Support using different musan augmentations for the same audio.

In addition, it returns the original audio without augmentation.
2025-08-08 09:32:20 +00:00 · 2025-07-01 16:58:31 +08:00 · 2025-07-01 16:58:31 +08:00 · 85f6deb8d1
commit 85f6deb8d1
parent 075e74bcb5
1 changed files with 9 additions and 7 deletions
--- a/egs/librispeech/ASR/zipformer/speech_recognition.py
+++ b/egs/librispeech/ASR/zipformer/speech_recognition.py
@ -103,13 +103,15 @@ class K2SpeechRecognitionDataset(torch.utils.data.Dataset):
        # Sort the cuts by duration so that the first one determines the batch time dimensions.
        cuts = cuts.sort_by_duration(ascending=False)

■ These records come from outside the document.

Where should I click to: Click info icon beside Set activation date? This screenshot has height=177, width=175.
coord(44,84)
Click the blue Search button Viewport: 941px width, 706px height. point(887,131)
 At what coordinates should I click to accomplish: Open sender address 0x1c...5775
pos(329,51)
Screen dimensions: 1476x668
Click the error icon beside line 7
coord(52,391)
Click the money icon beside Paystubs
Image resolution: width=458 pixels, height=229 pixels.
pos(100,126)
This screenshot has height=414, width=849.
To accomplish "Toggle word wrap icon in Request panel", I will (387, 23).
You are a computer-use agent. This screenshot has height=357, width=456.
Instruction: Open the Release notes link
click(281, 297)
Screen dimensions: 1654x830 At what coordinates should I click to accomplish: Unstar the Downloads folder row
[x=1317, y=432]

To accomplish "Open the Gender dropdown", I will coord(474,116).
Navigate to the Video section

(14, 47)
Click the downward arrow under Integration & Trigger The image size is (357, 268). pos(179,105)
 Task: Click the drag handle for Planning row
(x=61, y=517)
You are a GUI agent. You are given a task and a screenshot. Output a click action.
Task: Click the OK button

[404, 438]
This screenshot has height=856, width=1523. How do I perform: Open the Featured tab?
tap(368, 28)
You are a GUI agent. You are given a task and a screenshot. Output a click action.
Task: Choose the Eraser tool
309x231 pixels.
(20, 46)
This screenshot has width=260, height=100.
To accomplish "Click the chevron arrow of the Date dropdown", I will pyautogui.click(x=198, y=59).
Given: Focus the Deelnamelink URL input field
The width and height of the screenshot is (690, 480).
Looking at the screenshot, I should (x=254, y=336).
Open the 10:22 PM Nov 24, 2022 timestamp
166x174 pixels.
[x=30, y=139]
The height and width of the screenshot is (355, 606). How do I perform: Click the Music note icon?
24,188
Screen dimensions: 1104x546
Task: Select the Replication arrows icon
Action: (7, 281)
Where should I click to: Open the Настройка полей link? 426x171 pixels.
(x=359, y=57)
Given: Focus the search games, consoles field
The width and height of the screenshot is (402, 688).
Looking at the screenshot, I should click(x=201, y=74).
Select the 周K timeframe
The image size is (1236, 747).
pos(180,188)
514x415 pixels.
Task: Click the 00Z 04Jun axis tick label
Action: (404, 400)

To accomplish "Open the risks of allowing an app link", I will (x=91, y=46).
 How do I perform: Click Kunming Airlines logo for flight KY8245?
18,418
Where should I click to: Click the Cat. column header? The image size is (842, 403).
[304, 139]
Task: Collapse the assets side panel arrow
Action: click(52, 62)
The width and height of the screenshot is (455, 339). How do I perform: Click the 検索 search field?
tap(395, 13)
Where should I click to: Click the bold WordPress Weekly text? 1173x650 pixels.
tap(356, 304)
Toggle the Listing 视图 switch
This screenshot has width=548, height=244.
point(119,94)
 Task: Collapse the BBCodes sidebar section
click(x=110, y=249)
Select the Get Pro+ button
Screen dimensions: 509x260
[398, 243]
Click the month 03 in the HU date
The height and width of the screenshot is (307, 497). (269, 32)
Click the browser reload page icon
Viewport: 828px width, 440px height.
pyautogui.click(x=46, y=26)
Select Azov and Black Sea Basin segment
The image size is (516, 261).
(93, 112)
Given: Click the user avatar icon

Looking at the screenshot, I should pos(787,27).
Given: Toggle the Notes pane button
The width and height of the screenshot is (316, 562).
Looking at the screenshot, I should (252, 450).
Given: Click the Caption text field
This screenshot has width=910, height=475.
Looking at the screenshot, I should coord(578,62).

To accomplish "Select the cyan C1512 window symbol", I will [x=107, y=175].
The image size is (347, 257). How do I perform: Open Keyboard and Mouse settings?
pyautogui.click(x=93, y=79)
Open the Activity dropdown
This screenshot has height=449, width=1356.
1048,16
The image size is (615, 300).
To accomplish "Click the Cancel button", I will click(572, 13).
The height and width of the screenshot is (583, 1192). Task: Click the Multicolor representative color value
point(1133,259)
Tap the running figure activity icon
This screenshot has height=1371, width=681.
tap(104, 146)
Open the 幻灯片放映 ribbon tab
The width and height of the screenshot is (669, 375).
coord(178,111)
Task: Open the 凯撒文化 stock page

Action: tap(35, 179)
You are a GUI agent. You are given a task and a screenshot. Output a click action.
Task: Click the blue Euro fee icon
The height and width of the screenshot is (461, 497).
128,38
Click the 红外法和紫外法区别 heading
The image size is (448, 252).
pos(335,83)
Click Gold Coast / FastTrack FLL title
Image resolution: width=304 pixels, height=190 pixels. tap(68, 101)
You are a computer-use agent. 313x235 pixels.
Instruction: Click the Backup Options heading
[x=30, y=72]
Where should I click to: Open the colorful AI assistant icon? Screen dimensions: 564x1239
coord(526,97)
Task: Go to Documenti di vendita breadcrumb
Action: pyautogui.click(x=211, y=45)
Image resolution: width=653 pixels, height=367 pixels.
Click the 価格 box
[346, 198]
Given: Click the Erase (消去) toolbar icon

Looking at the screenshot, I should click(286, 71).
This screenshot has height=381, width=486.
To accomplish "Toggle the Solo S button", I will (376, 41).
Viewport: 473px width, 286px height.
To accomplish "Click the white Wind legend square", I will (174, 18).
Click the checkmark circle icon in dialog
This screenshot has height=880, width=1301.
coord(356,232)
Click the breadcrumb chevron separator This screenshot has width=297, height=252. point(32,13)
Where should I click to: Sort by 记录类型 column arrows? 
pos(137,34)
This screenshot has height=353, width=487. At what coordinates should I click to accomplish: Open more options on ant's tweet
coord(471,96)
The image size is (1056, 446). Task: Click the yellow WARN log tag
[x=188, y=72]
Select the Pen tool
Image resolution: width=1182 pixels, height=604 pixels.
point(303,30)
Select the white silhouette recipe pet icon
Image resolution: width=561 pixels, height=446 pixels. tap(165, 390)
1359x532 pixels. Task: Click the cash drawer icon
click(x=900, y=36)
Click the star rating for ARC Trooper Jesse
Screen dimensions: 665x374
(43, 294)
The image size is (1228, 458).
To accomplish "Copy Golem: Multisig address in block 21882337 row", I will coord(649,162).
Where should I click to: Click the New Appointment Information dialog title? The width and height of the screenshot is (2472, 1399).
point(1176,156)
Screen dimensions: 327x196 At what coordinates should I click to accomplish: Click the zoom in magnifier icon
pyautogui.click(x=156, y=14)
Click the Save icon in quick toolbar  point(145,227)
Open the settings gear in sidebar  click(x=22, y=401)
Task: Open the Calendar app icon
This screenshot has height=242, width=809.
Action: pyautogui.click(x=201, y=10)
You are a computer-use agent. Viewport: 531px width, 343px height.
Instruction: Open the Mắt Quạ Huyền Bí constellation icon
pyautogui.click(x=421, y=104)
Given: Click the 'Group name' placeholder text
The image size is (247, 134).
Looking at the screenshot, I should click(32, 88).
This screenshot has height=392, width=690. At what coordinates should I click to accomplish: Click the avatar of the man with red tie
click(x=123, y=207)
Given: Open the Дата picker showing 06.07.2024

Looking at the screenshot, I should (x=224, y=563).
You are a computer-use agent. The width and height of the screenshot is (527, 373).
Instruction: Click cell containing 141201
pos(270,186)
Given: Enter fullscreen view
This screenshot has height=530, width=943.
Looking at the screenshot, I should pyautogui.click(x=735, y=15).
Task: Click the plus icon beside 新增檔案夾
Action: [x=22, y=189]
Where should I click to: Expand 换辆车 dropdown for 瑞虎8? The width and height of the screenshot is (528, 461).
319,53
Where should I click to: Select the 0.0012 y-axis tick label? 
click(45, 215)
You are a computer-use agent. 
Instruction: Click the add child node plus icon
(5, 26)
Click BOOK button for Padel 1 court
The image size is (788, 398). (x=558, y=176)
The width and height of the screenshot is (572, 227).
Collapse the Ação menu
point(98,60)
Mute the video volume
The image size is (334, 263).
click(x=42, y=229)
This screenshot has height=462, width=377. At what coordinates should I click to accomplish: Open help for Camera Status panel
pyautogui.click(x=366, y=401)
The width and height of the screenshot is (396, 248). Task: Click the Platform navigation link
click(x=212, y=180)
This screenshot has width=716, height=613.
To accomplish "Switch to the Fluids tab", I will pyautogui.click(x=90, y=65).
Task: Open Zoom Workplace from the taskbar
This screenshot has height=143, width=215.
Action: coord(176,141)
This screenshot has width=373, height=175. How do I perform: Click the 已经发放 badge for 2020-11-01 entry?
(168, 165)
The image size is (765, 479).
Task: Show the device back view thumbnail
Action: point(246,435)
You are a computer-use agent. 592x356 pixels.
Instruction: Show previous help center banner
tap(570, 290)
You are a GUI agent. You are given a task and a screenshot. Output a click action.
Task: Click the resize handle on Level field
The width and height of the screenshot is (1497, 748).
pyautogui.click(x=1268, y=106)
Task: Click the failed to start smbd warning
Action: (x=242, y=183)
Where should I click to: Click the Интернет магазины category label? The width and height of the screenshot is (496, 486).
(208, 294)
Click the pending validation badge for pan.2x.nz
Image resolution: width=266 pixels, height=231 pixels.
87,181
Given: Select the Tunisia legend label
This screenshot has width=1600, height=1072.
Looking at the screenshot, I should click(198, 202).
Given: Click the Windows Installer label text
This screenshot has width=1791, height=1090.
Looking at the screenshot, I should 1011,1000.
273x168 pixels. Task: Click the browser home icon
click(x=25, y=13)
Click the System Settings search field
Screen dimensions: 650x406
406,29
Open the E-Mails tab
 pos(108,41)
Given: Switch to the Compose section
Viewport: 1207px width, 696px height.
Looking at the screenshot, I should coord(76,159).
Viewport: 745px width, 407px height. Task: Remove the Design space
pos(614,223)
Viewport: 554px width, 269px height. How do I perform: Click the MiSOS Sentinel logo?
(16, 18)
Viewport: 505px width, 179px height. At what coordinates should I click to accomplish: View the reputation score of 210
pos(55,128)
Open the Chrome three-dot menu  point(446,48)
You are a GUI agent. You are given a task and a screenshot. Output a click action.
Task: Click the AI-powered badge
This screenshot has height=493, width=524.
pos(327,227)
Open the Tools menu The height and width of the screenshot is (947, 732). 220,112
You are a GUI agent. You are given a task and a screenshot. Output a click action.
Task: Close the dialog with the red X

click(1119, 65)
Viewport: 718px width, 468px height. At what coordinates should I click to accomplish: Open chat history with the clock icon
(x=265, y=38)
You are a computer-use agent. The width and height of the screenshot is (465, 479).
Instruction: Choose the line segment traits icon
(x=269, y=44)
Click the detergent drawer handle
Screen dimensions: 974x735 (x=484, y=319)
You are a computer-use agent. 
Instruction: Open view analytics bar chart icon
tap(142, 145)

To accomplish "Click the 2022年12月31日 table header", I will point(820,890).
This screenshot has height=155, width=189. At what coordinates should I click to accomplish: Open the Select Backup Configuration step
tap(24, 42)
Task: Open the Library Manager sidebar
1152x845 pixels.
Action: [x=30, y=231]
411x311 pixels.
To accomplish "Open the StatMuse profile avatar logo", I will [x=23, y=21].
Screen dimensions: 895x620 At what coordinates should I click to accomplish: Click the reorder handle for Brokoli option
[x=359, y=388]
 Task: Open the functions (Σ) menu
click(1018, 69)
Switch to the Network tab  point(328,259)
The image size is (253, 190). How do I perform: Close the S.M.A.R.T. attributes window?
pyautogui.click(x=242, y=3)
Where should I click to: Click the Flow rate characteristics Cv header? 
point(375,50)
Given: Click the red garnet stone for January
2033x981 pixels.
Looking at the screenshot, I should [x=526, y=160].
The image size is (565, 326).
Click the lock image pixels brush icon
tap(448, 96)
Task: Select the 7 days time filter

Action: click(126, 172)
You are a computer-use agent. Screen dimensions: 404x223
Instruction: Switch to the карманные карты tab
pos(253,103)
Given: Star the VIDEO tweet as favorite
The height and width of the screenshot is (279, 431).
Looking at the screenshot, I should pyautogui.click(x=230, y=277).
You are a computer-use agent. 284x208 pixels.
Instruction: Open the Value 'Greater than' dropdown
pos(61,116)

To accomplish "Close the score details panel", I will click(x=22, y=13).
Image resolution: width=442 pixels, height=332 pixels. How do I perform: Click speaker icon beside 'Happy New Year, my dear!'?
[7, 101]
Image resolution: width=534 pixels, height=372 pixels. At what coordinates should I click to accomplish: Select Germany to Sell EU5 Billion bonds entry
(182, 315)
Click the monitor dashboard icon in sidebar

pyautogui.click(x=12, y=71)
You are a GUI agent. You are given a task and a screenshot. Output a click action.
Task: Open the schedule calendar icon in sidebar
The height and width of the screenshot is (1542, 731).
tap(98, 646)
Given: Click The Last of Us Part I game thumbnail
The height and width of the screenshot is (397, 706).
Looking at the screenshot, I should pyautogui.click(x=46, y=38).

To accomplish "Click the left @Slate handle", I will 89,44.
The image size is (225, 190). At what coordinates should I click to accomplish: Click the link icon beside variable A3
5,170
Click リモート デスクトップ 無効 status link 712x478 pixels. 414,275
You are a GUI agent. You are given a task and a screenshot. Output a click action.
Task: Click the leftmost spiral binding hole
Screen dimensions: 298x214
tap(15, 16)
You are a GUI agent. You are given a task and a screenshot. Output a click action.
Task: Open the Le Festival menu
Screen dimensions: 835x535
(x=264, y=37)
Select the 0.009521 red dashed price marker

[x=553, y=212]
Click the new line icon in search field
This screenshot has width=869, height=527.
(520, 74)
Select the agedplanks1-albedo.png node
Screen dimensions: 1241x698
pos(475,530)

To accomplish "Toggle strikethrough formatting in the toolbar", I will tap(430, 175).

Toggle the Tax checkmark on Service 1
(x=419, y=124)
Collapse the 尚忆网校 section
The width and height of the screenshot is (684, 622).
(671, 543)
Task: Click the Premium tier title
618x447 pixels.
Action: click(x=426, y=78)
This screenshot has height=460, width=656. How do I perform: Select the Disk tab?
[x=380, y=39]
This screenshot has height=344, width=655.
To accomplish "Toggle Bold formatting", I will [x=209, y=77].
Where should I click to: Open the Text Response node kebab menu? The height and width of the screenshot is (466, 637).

-        # Optional CutSet transforms - e.g. padding, or speed perturbation that adjusts
-        # the supervision boundaries.
-        for tnfm in self.cut_transforms:
-            cuts = tnfm(cuts)
+        if self.cut_transforms:
+            orig_cuts = cuts

-        # Sort the cuts again after transforms
-        cuts = cuts.sort_by_duration(ascending=False)
+            cuts = cuts.repeat(times=2)
+
+            for tnfm in self.cut_transforms:
+                cuts = tnfm(cuts)
+
+            cuts = orig_cuts + cuts

        # Get a tensor with batched feature matrices, shape (B, T, F)
        # Collation performs auto-padding, if necessary.
@ -117,7 +119,7 @@ class K2SpeechRecognitionDataset(torch.utils.data.Dataset):
        if len(input_tpl) == 3:
            # An input strategy with fault tolerant audio reading mode.
            # "cuts" may be a subset of the original "cuts" variable,
-            # that only has cuts for which we succesfully read the audio.
+            # that only has cuts for which we successfully read the audio.
            inputs, _, cuts = input_tpl
        else:
            inputs, _ = input_tpl